"Roman de Gare"
Directed by: Claude Lelouch
Starring: Dominique Pinon, Fanny Ardant, Audrey Dana
Rated: R (for brief adult language, brief sexual references)
Running time: 103 minutes Best suited for: suspense fans
Least suited for: those in favor of domestic brands only
Roman de gare. The phrase loosely translates as "beach reading." Or, if you regularly holiday in the South of France, it's more literally "on the train reading." Passing the time reading. Pulp fiction.
Claude Lelouch's "Roman de Gare" is aptly named; it's a loose, breezy pulp thriller that pretends to be what it's not and fools you (with a couple of cheats) into believing it's not what it is. Sometimes, in cinema, that's a good thing. Sometimes it's not. In this case, it works nicely.

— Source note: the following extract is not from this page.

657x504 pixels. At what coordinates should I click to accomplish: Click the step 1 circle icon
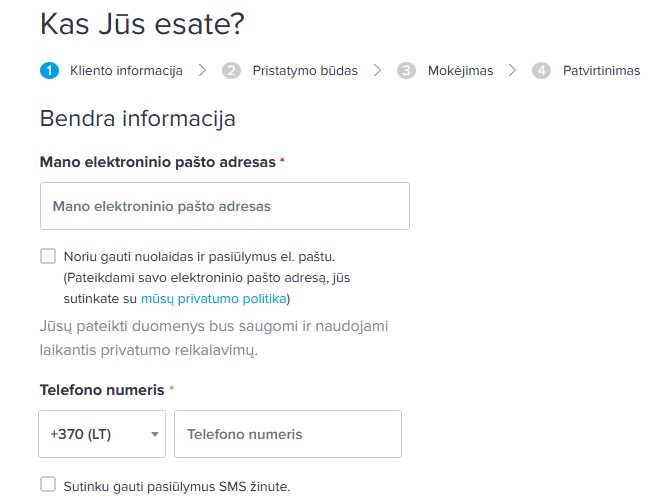49,70
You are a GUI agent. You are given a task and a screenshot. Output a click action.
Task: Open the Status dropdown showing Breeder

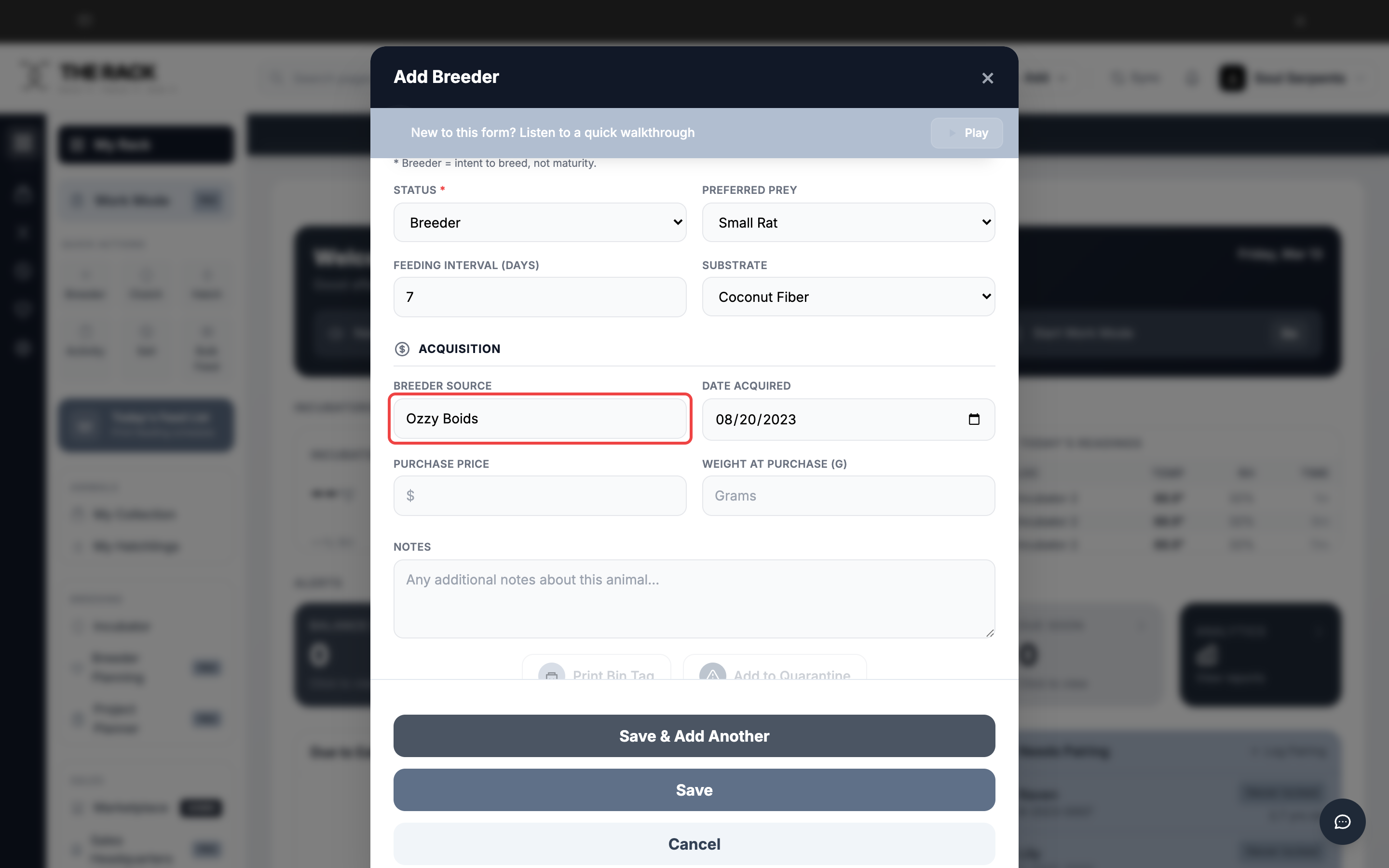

Yes, I was fooled now and then. No, I don't care how. Why? Because I was hooked immediately by director Lelouch's rich character study.
Okay, I'm not one of those guys that goes gaga over anything French. Well, certain things French perhaps, but not bad cinema. So suffice it to say, for those of us who don't mind subtitles, "Roman de Gare"is anything but bad cinema. It's one of those nicely twistyturny, occasionally humorous suspense yarns that grabs you and holds on tight.
Judith Ralitzer (Fanny Ardant) is a successful novelist who's secretly using a shy ghostwriter, Pierre (Dominique Pinon), to stay famous. Pierre's tired of being in Ralitzer's shadow, but the novelist would rather kill the poor guy than share the fame.
Meanwhile, uptight Parisian hairdresser Huguette (Audrey Dana) has been dumped on the roadside by her new fiance. (The French, you know, are a passionate people.) She accepts a ride with a stranger, unaware that an escaped serial killer is on the loose. The serial killer is known for performing simple magic tricks to pass the time before he strikes. The man driving Huguette shows her a few card tricks.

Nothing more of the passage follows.